Gov.-elect John Bel Edwards, a Democrat, benefited f rom the support of Sen. David Vitter's former GOP gubernatorial opponents. Such cross-party support trickled down-ballot to races like Landry's. In a concise speech Saturday night after returns came in, Landry, the one-term congressman who drew the short straw in the 2012 redistricting race and lost that year to GOP Rep. Charles Boustany Jr., thanked his former Democratic opponent from the primary, Geri Broussard Baloney.  

Overheard: Bill Pascrell Channels Yogi Berra

“I only wish Yogi was here to celebrate the news. ... He said himself, ‘If the world were perfect, it wouldn’t be,’ but today, it’d be close.”  

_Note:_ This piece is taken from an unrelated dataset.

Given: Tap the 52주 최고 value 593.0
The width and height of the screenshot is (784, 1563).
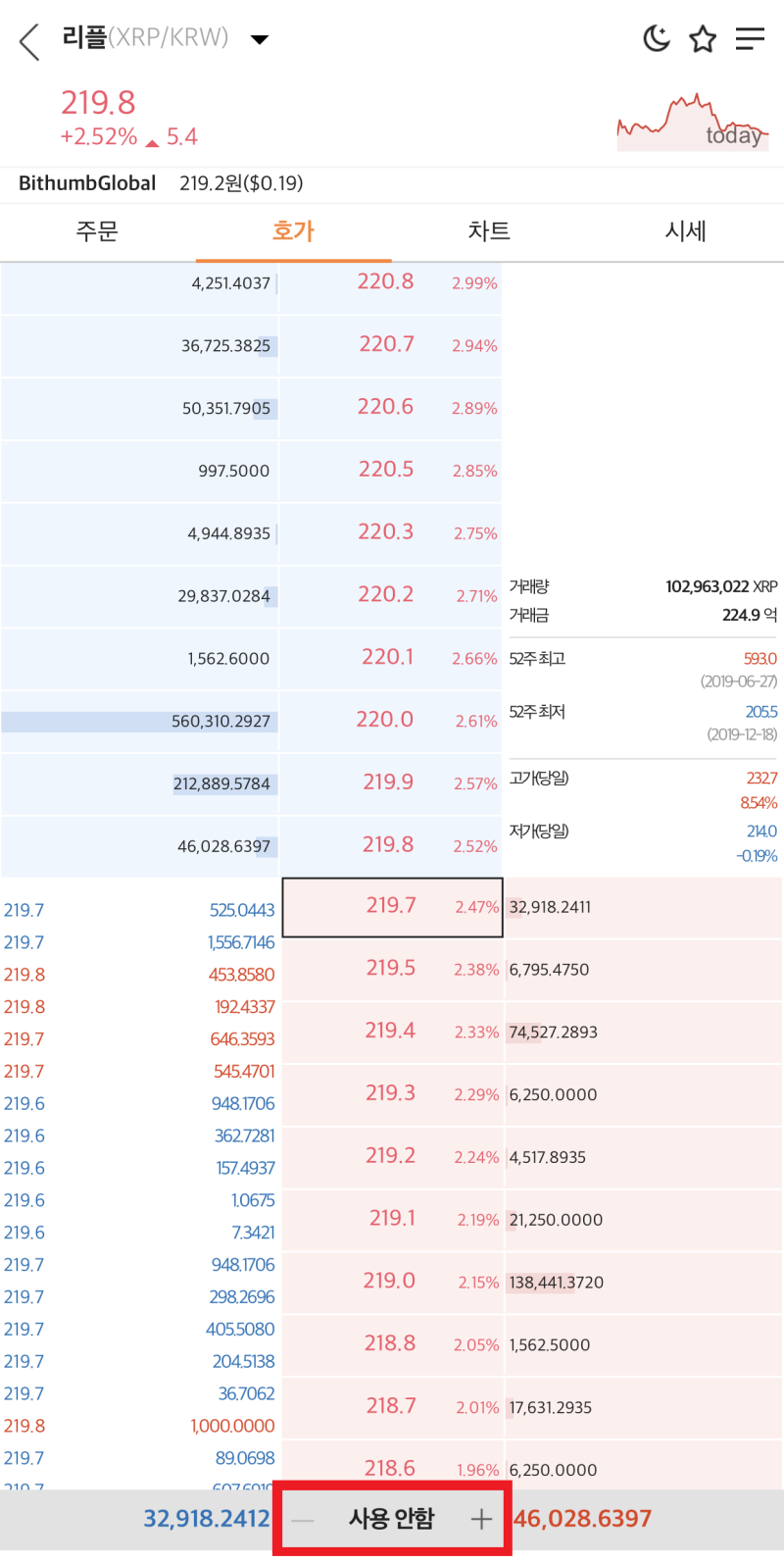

— Rep. Bill Pascrell Jr., on the news that baseball great Yogi Berra, who died in September, had been awarded the Presidential Medal of Freedom, as reported by PolitickerNJ .  

Good Looks Win in Presidential Races

Winning ticket? McCain, left, waxed about what could have been in his presidential runs if he had the looks of Thune, right. (Scott J. Ferrell/CQ Roll Call File Photo).

"If I looked like Sen. Thune, I'd be president of the United States." -- Sen. John McCain, speaking Thursday to a group of visiting student national debate champions about his Republican colleague, Sen. John Thune.

Overheard: Hurry Up, Chris Murphy

(Al Drago/CQ Roll Call)

After midnight Friday, a live microphone captured one Senate clerk knocking Sen. Christopher S. Murphy's sleepy pace.  

"Yeah, uh, he better get his ass here, before, they've already lost one vote because he's not here," said the clerk, who may not have realized C-SPAN was capturing his 1 a.m. commentary.  

Overheard: Tom Cotton's Career Advice

(Bill Clark/CQ Roll Call File Photo)

Sen. Tom Cotton, R-Ark., has some career advice: Don't become a senator. Cotton swung by his old stomping grounds in the House chamber to witness the House elect its next speaker Thursday morning. And on his way back through Statuary Hall and the Rotunda, he spotted a woman holding a a baby with a pink onesie with "Future U.S. Senator" printed on it.  

Cotton, whose first child was born in April, was drawn to the youngster, and joked with the woman, "Try to get them to grow up to do something better in life than do that."